** TASK DATA follows **
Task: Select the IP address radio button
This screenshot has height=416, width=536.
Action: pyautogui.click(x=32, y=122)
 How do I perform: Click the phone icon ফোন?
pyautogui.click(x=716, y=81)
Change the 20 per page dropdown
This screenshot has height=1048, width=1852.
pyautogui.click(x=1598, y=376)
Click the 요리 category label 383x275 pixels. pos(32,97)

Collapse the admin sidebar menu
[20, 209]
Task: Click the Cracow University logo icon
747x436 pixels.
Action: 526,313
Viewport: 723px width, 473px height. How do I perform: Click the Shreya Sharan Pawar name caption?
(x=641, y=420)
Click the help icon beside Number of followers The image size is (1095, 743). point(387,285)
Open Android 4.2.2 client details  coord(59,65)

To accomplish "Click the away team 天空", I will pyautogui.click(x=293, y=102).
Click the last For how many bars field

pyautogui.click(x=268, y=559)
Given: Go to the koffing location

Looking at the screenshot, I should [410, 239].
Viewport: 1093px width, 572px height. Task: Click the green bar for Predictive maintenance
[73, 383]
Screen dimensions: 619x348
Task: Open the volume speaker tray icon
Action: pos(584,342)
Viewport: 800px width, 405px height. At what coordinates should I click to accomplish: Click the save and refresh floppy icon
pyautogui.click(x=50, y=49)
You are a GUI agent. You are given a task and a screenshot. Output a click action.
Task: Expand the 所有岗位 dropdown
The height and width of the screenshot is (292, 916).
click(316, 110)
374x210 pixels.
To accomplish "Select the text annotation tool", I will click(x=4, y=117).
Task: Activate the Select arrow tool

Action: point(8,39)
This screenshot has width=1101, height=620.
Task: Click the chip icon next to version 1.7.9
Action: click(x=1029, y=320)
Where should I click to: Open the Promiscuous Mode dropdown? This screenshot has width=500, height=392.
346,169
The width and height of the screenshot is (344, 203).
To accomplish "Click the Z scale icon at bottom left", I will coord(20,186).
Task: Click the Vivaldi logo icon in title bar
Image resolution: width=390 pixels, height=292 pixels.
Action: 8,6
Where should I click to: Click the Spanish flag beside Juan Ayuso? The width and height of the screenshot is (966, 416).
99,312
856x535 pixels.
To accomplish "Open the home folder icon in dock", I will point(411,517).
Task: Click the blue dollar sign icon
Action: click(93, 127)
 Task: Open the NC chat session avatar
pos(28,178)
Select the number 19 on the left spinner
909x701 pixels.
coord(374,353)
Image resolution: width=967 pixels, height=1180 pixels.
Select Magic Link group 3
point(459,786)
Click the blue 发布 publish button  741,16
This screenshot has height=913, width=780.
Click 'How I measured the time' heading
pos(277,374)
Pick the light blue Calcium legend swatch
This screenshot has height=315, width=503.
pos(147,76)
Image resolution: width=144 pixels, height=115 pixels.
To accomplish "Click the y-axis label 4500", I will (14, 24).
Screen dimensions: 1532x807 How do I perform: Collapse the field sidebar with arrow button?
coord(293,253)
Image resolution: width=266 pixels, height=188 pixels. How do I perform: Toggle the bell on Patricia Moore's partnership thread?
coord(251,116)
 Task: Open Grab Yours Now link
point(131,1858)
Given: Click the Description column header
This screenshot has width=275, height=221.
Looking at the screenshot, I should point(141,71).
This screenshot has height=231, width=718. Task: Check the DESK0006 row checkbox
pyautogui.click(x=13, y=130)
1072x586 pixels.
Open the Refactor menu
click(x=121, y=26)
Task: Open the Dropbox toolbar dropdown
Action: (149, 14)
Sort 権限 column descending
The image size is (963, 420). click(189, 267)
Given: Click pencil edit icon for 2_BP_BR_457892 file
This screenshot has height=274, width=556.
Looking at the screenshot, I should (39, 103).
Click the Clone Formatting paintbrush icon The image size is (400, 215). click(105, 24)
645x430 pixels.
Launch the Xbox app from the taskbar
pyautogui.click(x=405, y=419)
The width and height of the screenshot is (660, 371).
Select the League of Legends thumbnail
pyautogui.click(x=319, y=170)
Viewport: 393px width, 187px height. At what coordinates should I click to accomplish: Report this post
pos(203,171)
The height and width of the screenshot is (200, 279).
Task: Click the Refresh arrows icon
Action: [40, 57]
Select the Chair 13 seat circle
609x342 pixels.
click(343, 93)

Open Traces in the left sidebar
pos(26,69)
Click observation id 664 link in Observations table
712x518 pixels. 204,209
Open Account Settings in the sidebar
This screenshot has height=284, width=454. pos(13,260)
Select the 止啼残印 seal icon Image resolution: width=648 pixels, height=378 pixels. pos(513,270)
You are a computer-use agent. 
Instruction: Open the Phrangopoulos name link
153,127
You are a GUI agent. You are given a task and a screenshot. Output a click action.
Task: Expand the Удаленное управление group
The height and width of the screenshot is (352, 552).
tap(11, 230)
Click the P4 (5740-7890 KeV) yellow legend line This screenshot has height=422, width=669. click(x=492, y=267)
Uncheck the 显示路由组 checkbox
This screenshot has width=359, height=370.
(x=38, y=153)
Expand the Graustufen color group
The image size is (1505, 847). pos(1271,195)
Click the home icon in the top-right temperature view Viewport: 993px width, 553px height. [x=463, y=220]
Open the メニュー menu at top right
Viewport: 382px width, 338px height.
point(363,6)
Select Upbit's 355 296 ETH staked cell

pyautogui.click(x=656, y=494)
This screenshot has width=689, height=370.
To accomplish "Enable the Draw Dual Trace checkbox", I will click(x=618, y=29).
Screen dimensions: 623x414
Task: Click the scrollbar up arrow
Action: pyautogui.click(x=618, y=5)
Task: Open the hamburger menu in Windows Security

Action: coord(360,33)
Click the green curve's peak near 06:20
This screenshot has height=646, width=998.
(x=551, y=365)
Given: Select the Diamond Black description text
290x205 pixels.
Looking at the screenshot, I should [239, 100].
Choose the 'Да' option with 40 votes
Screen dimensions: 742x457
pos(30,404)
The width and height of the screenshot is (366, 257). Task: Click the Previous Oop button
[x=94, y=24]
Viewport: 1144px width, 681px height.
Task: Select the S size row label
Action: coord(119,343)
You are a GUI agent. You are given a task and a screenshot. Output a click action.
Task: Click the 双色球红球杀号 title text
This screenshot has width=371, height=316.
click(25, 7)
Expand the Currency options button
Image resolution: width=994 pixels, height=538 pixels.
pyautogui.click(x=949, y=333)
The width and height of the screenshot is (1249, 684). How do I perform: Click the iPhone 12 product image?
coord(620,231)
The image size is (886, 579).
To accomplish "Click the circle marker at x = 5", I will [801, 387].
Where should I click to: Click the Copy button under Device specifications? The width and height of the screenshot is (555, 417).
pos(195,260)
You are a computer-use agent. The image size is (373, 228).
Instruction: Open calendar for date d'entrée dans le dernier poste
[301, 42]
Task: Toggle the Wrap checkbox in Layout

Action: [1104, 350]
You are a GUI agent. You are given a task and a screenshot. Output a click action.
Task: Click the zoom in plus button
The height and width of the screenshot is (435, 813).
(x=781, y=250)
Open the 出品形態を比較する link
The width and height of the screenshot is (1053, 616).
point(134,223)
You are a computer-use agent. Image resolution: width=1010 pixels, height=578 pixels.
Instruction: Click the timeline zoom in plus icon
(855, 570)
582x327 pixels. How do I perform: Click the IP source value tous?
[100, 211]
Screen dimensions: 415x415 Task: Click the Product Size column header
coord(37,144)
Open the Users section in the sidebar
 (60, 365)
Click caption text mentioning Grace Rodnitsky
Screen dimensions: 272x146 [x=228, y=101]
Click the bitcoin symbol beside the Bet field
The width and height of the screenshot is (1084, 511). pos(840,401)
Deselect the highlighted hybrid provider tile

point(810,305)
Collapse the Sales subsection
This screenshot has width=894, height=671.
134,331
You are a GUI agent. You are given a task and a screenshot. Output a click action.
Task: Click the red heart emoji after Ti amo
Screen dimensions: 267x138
** End of TASK DATA **
WHAT IS BEING ASKED:
Return every record above exactly, line by line.

EXERCISE OUTPUT:
Task: Select the IP address radio button
This screenshot has height=416, width=536.
Action: pyautogui.click(x=32, y=122)
 How do I perform: Click the phone icon ফোন?
pyautogui.click(x=716, y=81)
Change the 20 per page dropdown
This screenshot has height=1048, width=1852.
pyautogui.click(x=1598, y=376)
Click the 요리 category label 383x275 pixels. pos(32,97)

Collapse the admin sidebar menu
[20, 209]
Task: Click the Cracow University logo icon
747x436 pixels.
Action: 526,313
Viewport: 723px width, 473px height. How do I perform: Click the Shreya Sharan Pawar name caption?
(x=641, y=420)
Click the help icon beside Number of followers The image size is (1095, 743). point(387,285)
Open Android 4.2.2 client details  coord(59,65)

To accomplish "Click the away team 天空", I will pyautogui.click(x=293, y=102).
Click the last For how many bars field

pyautogui.click(x=268, y=559)
Given: Go to the koffing location

Looking at the screenshot, I should [410, 239].
Viewport: 1093px width, 572px height. Task: Click the green bar for Predictive maintenance
[73, 383]
Screen dimensions: 619x348
Task: Open the volume speaker tray icon
Action: pos(584,342)
Viewport: 800px width, 405px height. At what coordinates should I click to accomplish: Click the save and refresh floppy icon
pyautogui.click(x=50, y=49)
You are a GUI agent. You are given a task and a screenshot. Output a click action.
Task: Expand the 所有岗位 dropdown
The height and width of the screenshot is (292, 916).
click(316, 110)
374x210 pixels.
To accomplish "Select the text annotation tool", I will click(x=4, y=117).
Task: Activate the Select arrow tool

Action: point(8,39)
This screenshot has width=1101, height=620.
Task: Click the chip icon next to version 1.7.9
Action: click(x=1029, y=320)
Where should I click to: Open the Promiscuous Mode dropdown? This screenshot has width=500, height=392.
346,169
The width and height of the screenshot is (344, 203).
To accomplish "Click the Z scale icon at bottom left", I will coord(20,186).
Task: Click the Vivaldi logo icon in title bar
Image resolution: width=390 pixels, height=292 pixels.
Action: 8,6
Where should I click to: Click the Spanish flag beside Juan Ayuso? The width and height of the screenshot is (966, 416).
99,312
856x535 pixels.
To accomplish "Open the home folder icon in dock", I will point(411,517).
Task: Click the blue dollar sign icon
Action: click(93, 127)
 Task: Open the NC chat session avatar
pos(28,178)
Select the number 19 on the left spinner
909x701 pixels.
coord(374,353)
Image resolution: width=967 pixels, height=1180 pixels.
Select Magic Link group 3
point(459,786)
Click the blue 发布 publish button  741,16
This screenshot has height=913, width=780.
Click 'How I measured the time' heading
pos(277,374)
Pick the light blue Calcium legend swatch
This screenshot has height=315, width=503.
pos(147,76)
Image resolution: width=144 pixels, height=115 pixels.
To accomplish "Click the y-axis label 4500", I will (14, 24).
Screen dimensions: 1532x807 How do I perform: Collapse the field sidebar with arrow button?
coord(293,253)
Image resolution: width=266 pixels, height=188 pixels. How do I perform: Toggle the bell on Patricia Moore's partnership thread?
coord(251,116)
 Task: Open Grab Yours Now link
point(131,1858)
Given: Click the Description column header
This screenshot has width=275, height=221.
Looking at the screenshot, I should point(141,71).
This screenshot has height=231, width=718. Task: Check the DESK0006 row checkbox
pyautogui.click(x=13, y=130)
1072x586 pixels.
Open the Refactor menu
click(x=121, y=26)
Task: Open the Dropbox toolbar dropdown
Action: (149, 14)
Sort 権限 column descending
The image size is (963, 420). click(189, 267)
Given: Click pencil edit icon for 2_BP_BR_457892 file
This screenshot has height=274, width=556.
Looking at the screenshot, I should (39, 103).
Click the Clone Formatting paintbrush icon The image size is (400, 215). click(105, 24)
645x430 pixels.
Launch the Xbox app from the taskbar
pyautogui.click(x=405, y=419)
The width and height of the screenshot is (660, 371).
Select the League of Legends thumbnail
pyautogui.click(x=319, y=170)
Viewport: 393px width, 187px height. At what coordinates should I click to accomplish: Report this post
pos(203,171)
The height and width of the screenshot is (200, 279).
Task: Click the Refresh arrows icon
Action: [40, 57]
Select the Chair 13 seat circle
609x342 pixels.
click(343, 93)

Open Traces in the left sidebar
pos(26,69)
Click observation id 664 link in Observations table
712x518 pixels. 204,209
Open Account Settings in the sidebar
This screenshot has height=284, width=454. pos(13,260)
Select the 止啼残印 seal icon Image resolution: width=648 pixels, height=378 pixels. pos(513,270)
You are a computer-use agent. 
Instruction: Open the Phrangopoulos name link
153,127
You are a GUI agent. You are given a task and a screenshot. Output a click action.
Task: Expand the Удаленное управление group
The height and width of the screenshot is (352, 552).
tap(11, 230)
Click the P4 (5740-7890 KeV) yellow legend line This screenshot has height=422, width=669. click(x=492, y=267)
Uncheck the 显示路由组 checkbox
This screenshot has width=359, height=370.
(x=38, y=153)
Expand the Graustufen color group
The image size is (1505, 847). pos(1271,195)
Click the home icon in the top-right temperature view Viewport: 993px width, 553px height. [x=463, y=220]
Open the メニュー menu at top right
Viewport: 382px width, 338px height.
point(363,6)
Select Upbit's 355 296 ETH staked cell

pyautogui.click(x=656, y=494)
This screenshot has width=689, height=370.
To accomplish "Enable the Draw Dual Trace checkbox", I will click(x=618, y=29).
Screen dimensions: 623x414
Task: Click the scrollbar up arrow
Action: pyautogui.click(x=618, y=5)
Task: Open the hamburger menu in Windows Security

Action: coord(360,33)
Click the green curve's peak near 06:20
This screenshot has height=646, width=998.
(x=551, y=365)
Given: Select the Diamond Black description text
290x205 pixels.
Looking at the screenshot, I should [239, 100].
Choose the 'Да' option with 40 votes
Screen dimensions: 742x457
pos(30,404)
The width and height of the screenshot is (366, 257). Task: Click the Previous Oop button
[x=94, y=24]
Viewport: 1144px width, 681px height.
Task: Select the S size row label
Action: coord(119,343)
You are a GUI agent. You are given a task and a screenshot. Output a click action.
Task: Click the 双色球红球杀号 title text
This screenshot has width=371, height=316.
click(25, 7)
Expand the Currency options button
Image resolution: width=994 pixels, height=538 pixels.
pyautogui.click(x=949, y=333)
The width and height of the screenshot is (1249, 684). How do I perform: Click the iPhone 12 product image?
coord(620,231)
The image size is (886, 579).
To accomplish "Click the circle marker at x = 5", I will [801, 387].
Where should I click to: Click the Copy button under Device specifications? The width and height of the screenshot is (555, 417).
pos(195,260)
You are a computer-use agent. The image size is (373, 228).
Instruction: Open calendar for date d'entrée dans le dernier poste
[301, 42]
Task: Toggle the Wrap checkbox in Layout

Action: [1104, 350]
You are a GUI agent. You are given a task and a screenshot. Output a click action.
Task: Click the zoom in plus button
The height and width of the screenshot is (435, 813).
(x=781, y=250)
Open the 出品形態を比較する link
The width and height of the screenshot is (1053, 616).
point(134,223)
You are a computer-use agent. Image resolution: width=1010 pixels, height=578 pixels.
Instruction: Click the timeline zoom in plus icon
(855, 570)
582x327 pixels. How do I perform: Click the IP source value tous?
[100, 211]
Screen dimensions: 415x415 Task: Click the Product Size column header
coord(37,144)
Open the Users section in the sidebar
 (60, 365)
Click caption text mentioning Grace Rodnitsky
Screen dimensions: 272x146 [x=228, y=101]
Click the bitcoin symbol beside the Bet field
The width and height of the screenshot is (1084, 511). pos(840,401)
Deselect the highlighted hybrid provider tile

point(810,305)
Collapse the Sales subsection
This screenshot has width=894, height=671.
134,331
You are a GUI agent. You are given a task and a screenshot. Output a click action.
Task: Click the red heart emoji after Ti amo
Screen dimensions: 267x138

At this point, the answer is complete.